The interim adjudication dispute resolution process was one of the most hyped-up changes to the Construction Lien Act. This new regime promised expedient determinations to improve (or at least supplement) processes that otherwise took years to complete. As a selling point, comparisons were made to other jurisdictions where interim adjudication had flourished and almost replaced traditional lien litigation. With this promise, many awaited their turn to take this process for a spin. Excitement was in the air. I was one of those people – freshly introduced into the construction law sphere – who was mesmerized by the appeal of an efficient resolution system.

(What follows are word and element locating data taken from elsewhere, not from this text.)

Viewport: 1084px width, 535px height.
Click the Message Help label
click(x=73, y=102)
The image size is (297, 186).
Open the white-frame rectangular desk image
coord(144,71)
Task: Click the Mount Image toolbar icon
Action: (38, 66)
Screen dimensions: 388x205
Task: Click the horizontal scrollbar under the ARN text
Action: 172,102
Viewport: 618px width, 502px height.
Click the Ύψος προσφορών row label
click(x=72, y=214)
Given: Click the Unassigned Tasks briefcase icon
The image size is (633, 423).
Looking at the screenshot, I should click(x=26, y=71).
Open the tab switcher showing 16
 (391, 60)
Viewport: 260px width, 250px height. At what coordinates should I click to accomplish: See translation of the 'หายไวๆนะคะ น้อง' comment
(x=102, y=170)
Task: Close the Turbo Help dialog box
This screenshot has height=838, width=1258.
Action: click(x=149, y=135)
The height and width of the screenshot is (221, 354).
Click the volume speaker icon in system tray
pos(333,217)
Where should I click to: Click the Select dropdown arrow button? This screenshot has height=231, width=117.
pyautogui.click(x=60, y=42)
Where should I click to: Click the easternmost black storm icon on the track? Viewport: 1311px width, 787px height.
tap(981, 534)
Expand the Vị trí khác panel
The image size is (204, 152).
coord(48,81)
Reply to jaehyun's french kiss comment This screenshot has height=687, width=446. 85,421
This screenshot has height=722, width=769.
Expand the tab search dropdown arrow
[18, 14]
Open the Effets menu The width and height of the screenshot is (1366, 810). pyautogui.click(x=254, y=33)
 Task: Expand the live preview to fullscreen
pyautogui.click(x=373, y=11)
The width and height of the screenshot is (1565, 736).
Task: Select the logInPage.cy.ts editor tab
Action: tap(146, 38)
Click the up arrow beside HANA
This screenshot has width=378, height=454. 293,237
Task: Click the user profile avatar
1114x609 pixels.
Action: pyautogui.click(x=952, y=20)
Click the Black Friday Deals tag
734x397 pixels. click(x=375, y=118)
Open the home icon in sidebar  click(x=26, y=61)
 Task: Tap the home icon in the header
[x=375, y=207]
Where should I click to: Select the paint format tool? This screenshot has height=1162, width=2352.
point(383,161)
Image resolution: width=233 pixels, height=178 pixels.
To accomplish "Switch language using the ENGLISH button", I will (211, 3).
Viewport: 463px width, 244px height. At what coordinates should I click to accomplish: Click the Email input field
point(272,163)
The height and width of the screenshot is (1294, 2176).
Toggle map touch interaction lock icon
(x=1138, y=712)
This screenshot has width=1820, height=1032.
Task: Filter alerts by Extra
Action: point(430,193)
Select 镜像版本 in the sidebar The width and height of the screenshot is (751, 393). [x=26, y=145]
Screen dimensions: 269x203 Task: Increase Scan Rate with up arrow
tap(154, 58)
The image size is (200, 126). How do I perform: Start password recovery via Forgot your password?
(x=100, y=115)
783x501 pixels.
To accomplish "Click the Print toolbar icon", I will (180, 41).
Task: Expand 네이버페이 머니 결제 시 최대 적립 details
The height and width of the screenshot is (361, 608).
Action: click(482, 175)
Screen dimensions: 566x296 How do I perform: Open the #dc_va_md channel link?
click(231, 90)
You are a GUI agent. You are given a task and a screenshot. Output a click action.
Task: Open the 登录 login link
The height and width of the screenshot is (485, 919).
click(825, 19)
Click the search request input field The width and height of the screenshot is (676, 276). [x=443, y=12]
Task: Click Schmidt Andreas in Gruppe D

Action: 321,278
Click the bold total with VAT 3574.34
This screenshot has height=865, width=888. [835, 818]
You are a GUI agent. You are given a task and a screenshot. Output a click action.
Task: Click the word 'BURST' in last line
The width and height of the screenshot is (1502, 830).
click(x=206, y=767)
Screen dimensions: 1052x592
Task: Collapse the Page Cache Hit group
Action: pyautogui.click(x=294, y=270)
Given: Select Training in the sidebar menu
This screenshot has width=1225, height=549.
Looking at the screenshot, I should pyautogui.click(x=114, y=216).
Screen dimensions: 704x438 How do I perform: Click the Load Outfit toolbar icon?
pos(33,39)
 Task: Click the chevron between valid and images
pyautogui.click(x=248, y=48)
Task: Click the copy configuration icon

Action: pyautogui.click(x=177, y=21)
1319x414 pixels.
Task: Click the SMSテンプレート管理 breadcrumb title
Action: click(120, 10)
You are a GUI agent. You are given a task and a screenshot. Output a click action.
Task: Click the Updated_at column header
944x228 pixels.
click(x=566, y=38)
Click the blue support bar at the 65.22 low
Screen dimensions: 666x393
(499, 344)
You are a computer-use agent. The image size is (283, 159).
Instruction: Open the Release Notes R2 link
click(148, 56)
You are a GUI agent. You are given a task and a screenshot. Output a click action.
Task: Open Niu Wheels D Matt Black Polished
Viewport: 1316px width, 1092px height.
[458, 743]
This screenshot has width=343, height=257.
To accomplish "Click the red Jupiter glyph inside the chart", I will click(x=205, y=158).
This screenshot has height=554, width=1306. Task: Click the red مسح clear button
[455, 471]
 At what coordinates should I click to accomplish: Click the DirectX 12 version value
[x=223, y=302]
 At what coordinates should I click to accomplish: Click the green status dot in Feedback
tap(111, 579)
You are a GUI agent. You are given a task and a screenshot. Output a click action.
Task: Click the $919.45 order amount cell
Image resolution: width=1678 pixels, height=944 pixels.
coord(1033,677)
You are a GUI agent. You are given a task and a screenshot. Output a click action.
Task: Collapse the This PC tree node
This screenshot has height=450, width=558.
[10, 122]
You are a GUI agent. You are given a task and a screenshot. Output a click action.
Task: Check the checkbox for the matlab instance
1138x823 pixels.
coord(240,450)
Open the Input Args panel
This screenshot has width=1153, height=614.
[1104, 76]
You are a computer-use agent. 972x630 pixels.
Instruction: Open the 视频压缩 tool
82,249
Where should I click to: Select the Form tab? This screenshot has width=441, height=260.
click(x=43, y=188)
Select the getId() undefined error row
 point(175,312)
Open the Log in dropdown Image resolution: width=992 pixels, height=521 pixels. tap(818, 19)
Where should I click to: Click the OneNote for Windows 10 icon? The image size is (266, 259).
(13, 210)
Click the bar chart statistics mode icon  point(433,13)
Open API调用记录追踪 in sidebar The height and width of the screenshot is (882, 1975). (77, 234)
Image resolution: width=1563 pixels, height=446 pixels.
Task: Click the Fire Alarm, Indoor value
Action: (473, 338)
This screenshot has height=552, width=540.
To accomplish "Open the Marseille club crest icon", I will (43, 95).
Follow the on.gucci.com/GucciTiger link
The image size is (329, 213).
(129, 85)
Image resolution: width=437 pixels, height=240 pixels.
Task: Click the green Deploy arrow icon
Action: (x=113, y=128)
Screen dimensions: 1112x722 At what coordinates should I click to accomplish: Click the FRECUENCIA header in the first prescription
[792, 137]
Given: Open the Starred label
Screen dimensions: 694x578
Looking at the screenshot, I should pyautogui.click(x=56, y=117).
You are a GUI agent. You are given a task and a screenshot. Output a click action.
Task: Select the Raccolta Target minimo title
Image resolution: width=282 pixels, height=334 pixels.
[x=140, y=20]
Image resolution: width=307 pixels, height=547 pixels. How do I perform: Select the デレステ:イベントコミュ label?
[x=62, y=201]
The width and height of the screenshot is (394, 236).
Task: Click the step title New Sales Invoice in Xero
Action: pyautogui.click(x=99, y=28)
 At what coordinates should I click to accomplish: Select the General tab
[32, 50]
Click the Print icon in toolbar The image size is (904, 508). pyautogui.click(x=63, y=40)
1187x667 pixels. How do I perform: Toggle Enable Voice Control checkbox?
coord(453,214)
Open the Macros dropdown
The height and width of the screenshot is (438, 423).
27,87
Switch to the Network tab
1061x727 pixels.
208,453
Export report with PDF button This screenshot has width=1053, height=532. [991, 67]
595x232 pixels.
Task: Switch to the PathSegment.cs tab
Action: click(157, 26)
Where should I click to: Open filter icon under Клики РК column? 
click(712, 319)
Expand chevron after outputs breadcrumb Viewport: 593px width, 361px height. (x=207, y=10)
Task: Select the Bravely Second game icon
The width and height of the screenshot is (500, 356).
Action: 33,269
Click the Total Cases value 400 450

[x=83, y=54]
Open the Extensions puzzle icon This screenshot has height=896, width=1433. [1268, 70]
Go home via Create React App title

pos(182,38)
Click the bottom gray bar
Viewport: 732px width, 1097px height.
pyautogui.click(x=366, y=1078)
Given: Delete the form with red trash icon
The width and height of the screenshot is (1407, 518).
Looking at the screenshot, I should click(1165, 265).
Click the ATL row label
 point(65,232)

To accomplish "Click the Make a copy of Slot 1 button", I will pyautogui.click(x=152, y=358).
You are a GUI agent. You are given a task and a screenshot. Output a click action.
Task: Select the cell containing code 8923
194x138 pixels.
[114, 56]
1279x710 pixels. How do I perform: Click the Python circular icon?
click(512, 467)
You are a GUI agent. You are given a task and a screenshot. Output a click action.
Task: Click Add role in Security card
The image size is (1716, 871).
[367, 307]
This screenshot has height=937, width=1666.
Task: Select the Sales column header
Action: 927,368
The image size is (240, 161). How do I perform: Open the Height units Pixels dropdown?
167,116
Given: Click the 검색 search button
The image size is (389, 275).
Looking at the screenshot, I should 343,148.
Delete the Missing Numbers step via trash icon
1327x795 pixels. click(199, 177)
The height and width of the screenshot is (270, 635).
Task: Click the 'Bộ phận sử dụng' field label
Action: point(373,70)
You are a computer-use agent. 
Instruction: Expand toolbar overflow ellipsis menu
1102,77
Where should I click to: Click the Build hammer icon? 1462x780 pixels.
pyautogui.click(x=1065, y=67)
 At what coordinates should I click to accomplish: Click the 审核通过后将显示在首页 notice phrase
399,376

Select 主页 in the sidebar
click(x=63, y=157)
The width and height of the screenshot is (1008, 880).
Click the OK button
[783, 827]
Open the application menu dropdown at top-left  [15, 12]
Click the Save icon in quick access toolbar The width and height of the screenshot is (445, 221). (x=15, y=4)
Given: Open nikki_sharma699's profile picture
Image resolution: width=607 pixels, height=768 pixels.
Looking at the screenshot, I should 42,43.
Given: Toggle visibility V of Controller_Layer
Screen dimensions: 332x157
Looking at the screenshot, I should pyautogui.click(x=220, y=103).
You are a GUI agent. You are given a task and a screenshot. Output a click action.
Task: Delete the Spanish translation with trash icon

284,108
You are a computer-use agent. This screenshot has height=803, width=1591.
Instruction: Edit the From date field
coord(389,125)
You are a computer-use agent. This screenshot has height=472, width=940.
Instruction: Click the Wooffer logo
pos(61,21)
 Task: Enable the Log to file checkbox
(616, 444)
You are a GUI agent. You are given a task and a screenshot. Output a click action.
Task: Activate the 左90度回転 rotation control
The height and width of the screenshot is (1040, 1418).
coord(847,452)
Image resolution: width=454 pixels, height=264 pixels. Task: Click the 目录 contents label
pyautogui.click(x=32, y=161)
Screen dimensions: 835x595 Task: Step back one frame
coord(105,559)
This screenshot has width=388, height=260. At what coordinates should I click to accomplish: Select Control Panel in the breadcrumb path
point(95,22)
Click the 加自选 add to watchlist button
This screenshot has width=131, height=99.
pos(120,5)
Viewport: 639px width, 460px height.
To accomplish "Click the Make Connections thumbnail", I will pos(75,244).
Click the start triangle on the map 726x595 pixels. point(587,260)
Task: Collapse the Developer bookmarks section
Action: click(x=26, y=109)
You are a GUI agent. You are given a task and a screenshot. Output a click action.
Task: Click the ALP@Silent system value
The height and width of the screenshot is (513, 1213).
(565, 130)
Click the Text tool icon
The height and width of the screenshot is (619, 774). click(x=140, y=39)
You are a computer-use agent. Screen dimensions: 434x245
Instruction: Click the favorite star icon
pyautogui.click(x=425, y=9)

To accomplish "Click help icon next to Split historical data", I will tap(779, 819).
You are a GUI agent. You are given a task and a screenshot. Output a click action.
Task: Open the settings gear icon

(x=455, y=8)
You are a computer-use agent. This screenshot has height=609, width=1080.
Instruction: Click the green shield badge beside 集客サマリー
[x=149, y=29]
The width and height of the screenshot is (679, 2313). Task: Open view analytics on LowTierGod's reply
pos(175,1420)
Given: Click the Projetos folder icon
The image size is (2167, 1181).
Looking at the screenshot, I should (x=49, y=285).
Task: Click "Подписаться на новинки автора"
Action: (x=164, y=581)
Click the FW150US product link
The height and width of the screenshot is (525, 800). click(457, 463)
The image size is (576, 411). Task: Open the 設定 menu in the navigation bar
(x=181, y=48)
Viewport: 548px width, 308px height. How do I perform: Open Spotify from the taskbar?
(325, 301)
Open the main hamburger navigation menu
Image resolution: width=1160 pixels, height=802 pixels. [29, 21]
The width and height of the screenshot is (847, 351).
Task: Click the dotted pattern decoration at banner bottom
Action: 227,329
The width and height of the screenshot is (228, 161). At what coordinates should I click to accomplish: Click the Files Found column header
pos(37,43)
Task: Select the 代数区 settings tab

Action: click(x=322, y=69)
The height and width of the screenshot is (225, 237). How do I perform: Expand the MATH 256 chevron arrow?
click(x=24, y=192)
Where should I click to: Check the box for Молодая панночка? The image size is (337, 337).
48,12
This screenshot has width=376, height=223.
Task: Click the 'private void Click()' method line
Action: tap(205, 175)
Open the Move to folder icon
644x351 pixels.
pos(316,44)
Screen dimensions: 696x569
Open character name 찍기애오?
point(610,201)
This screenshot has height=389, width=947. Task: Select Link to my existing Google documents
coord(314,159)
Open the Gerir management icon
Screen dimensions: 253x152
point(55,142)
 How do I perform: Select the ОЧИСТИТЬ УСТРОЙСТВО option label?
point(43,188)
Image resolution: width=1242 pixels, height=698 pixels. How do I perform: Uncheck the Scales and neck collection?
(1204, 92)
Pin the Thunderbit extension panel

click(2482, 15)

As many know, Construction Dispute Interim Adjudication under Part II.1 of the Construction Act applies to projects whose prime contracts were procured or entered into following October 1, 2019.[1] We are now four years into this process and more disputes are qualifying for adjudication. As per the 2022 Report released by Ontario Dispute Adjudication for Construction Contracts (“ODACC”), being the authority facilitating this process, during the 2022 Fiscal Year, 121 adjudications were commenced at ODACC. Of those, 67 resulted in the rendering of a Determination.[2]
While these numbers do not seem large, I understand that a fair number of construction lawyers have now had a chance to experience this process – me included. Of the people I have spoken with, there appears to be a general disappointment with the process as it is now. Of the four adjudications I participated in, one stood out as the most problematic from both a procedural and substantive approach.